*** Opening Data section ***

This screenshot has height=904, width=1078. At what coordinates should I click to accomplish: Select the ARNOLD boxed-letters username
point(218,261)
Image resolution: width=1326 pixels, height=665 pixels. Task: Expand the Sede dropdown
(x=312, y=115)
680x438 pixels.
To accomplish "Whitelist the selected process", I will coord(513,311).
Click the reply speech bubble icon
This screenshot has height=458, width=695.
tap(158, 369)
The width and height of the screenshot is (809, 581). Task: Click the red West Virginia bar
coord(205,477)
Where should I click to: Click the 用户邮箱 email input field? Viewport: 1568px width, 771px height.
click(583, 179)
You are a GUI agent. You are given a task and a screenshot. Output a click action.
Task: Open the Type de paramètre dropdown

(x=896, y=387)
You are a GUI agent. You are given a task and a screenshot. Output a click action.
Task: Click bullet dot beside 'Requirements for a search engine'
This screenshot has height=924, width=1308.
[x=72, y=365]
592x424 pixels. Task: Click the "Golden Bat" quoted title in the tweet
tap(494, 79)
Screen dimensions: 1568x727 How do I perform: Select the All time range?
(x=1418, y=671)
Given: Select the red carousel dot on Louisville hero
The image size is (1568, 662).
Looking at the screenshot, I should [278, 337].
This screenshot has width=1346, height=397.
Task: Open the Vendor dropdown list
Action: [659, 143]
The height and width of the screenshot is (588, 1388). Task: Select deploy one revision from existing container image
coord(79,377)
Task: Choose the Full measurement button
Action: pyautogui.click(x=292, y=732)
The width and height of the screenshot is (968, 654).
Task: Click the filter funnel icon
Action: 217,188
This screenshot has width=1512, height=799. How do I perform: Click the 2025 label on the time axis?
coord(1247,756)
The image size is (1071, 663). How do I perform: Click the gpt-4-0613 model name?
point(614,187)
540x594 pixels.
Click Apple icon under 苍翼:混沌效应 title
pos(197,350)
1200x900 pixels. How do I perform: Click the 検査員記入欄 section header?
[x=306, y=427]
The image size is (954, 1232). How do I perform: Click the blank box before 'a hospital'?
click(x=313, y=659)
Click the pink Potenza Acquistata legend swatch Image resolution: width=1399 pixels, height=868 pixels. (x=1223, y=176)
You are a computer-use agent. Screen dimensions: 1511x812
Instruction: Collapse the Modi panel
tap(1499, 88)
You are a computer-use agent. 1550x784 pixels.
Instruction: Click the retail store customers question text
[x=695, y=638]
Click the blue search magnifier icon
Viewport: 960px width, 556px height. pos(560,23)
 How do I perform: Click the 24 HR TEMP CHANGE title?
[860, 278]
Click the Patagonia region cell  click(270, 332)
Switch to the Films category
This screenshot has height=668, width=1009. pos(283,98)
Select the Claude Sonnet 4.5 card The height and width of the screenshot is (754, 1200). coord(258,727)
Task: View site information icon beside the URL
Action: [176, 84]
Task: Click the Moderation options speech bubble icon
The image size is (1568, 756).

*** Closing Data section ***

» Aim of the exercise: Line by line, retype the data exactly as written.

» Written solution:
This screenshot has height=904, width=1078. At what coordinates should I click to accomplish: Select the ARNOLD boxed-letters username
point(218,261)
Image resolution: width=1326 pixels, height=665 pixels. Task: Expand the Sede dropdown
(x=312, y=115)
680x438 pixels.
To accomplish "Whitelist the selected process", I will coord(513,311).
Click the reply speech bubble icon
This screenshot has height=458, width=695.
tap(158, 369)
The width and height of the screenshot is (809, 581). Task: Click the red West Virginia bar
coord(205,477)
Where should I click to: Click the 用户邮箱 email input field? Viewport: 1568px width, 771px height.
click(583, 179)
You are a GUI agent. You are given a task and a screenshot. Output a click action.
Task: Open the Type de paramètre dropdown

(x=896, y=387)
You are a GUI agent. You are given a task and a screenshot. Output a click action.
Task: Click bullet dot beside 'Requirements for a search engine'
This screenshot has height=924, width=1308.
[x=72, y=365]
592x424 pixels. Task: Click the "Golden Bat" quoted title in the tweet
tap(494, 79)
Screen dimensions: 1568x727 How do I perform: Select the All time range?
(x=1418, y=671)
Given: Select the red carousel dot on Louisville hero
The image size is (1568, 662).
Looking at the screenshot, I should [278, 337].
This screenshot has width=1346, height=397.
Task: Open the Vendor dropdown list
Action: [659, 143]
The height and width of the screenshot is (588, 1388). Task: Select deploy one revision from existing container image
coord(79,377)
Task: Choose the Full measurement button
Action: pyautogui.click(x=292, y=732)
The width and height of the screenshot is (968, 654).
Task: Click the filter funnel icon
Action: 217,188
This screenshot has width=1512, height=799. How do I perform: Click the 2025 label on the time axis?
coord(1247,756)
The image size is (1071, 663). How do I perform: Click the gpt-4-0613 model name?
point(614,187)
540x594 pixels.
Click Apple icon under 苍翼:混沌效应 title
pos(197,350)
1200x900 pixels. How do I perform: Click the 検査員記入欄 section header?
[x=306, y=427]
The image size is (954, 1232). How do I perform: Click the blank box before 'a hospital'?
click(x=313, y=659)
Click the pink Potenza Acquistata legend swatch Image resolution: width=1399 pixels, height=868 pixels. (x=1223, y=176)
You are a computer-use agent. Screen dimensions: 1511x812
Instruction: Collapse the Modi panel
tap(1499, 88)
You are a computer-use agent. 1550x784 pixels.
Instruction: Click the retail store customers question text
[x=695, y=638]
Click the blue search magnifier icon
Viewport: 960px width, 556px height. pos(560,23)
 How do I perform: Click the 24 HR TEMP CHANGE title?
[860, 278]
Click the Patagonia region cell  click(270, 332)
Switch to the Films category
This screenshot has height=668, width=1009. pos(283,98)
Select the Claude Sonnet 4.5 card The height and width of the screenshot is (754, 1200). coord(258,727)
Task: View site information icon beside the URL
Action: [176, 84]
Task: Click the Moderation options speech bubble icon
The image size is (1568, 756).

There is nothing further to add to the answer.